Ernest Domenica Fontana joined the 8th Light Horse. As a country man from the heavily timbered Strathbogie Ranges, he was probably as at home in a saddle as he was in a chair.

Ernest was the first and oldest of the 3 Fontana men who enlisted. There were another 3 boys and 2 sisters who were left at home. Ernest lived at home in Avenel, was 30 years old, not married and called himself a Labourer when he enlisted.
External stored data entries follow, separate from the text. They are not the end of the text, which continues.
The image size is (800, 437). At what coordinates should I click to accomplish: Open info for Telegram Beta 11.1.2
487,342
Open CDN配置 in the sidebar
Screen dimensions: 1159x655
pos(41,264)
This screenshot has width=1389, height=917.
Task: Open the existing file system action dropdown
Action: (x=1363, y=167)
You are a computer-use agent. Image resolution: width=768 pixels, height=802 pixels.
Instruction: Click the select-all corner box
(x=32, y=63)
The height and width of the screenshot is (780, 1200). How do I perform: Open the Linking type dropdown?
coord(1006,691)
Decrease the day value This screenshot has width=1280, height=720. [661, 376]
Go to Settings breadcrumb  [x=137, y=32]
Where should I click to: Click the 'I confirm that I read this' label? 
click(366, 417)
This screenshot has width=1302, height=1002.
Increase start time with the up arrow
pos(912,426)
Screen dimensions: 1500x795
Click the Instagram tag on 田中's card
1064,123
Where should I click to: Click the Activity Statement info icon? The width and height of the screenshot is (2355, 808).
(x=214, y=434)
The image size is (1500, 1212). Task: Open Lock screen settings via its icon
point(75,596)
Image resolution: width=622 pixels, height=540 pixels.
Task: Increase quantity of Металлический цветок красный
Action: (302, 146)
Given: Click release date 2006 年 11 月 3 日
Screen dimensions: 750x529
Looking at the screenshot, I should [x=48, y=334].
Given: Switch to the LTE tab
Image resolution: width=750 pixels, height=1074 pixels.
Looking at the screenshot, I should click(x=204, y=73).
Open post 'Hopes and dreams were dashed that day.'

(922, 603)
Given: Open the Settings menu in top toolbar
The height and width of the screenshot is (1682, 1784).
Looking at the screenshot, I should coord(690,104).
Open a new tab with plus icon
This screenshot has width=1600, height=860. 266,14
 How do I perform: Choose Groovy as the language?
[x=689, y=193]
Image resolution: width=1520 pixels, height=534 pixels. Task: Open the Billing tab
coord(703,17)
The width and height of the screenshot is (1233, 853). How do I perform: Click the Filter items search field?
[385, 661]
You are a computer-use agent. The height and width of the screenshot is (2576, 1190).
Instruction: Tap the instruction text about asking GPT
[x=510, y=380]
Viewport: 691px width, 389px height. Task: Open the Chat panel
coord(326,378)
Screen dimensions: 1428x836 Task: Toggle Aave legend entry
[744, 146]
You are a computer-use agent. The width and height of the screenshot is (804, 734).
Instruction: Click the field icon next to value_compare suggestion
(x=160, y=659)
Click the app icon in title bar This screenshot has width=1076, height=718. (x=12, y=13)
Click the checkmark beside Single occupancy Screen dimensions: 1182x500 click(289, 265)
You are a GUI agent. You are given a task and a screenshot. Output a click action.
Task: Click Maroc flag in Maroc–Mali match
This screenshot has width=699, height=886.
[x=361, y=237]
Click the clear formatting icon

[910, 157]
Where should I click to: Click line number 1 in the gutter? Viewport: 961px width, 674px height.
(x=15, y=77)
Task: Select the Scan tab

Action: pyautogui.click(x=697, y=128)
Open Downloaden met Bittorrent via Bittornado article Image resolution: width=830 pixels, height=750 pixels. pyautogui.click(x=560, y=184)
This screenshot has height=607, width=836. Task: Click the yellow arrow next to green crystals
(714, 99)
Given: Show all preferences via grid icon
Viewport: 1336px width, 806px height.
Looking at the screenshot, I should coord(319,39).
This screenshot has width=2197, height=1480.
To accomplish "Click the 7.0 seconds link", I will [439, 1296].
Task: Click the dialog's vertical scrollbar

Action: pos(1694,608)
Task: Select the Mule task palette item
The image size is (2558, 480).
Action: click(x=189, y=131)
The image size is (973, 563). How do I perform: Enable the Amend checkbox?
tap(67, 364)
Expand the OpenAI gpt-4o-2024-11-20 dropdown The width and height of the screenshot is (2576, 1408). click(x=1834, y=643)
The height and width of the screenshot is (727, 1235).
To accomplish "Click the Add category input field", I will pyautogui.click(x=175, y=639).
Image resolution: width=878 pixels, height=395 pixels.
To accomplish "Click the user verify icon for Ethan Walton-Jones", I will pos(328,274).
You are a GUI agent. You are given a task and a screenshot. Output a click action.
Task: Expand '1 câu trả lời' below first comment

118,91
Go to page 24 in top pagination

Ernest’s father Domenica was born in Frasinello, Genoa, Italy but came to Australia in 1859 when he was 20 years old. He married Mary Sutton at the Melbourne Registry office and was a sawmiller when they lived at Avenel. Mary was 14 when her parents died and her Grandparents, who were in their 80s, were unable to care for 10 orphaned grandchildren, including a new born baby. She’d become a ward of the state and for the next 4 years had been farmed out as a domestic servant for 4 shillings a week.

She’d married Domenica in Melbourne when she was 19. Mary and James Read Sutton’s mother, Sarah, were cousins (in-law) and both lived in and near Bealiba in central Victoria when they were young. After Mary was taken away, it seems they didn’t have much contact and their sons probably wouldn’t have known each other. In 1914 when they enlisted, James was living in Bealiba and Ernest was living at Avenel near Euroa in the Strathbogie Ranges.

The records don’t seem to state whether Ernest brought his own horse, but even if he didn’t, the army had been busy all over the country buying up any suitable horses. The description of the send off for the volunteers in November took up two and half full columns in the newspaper.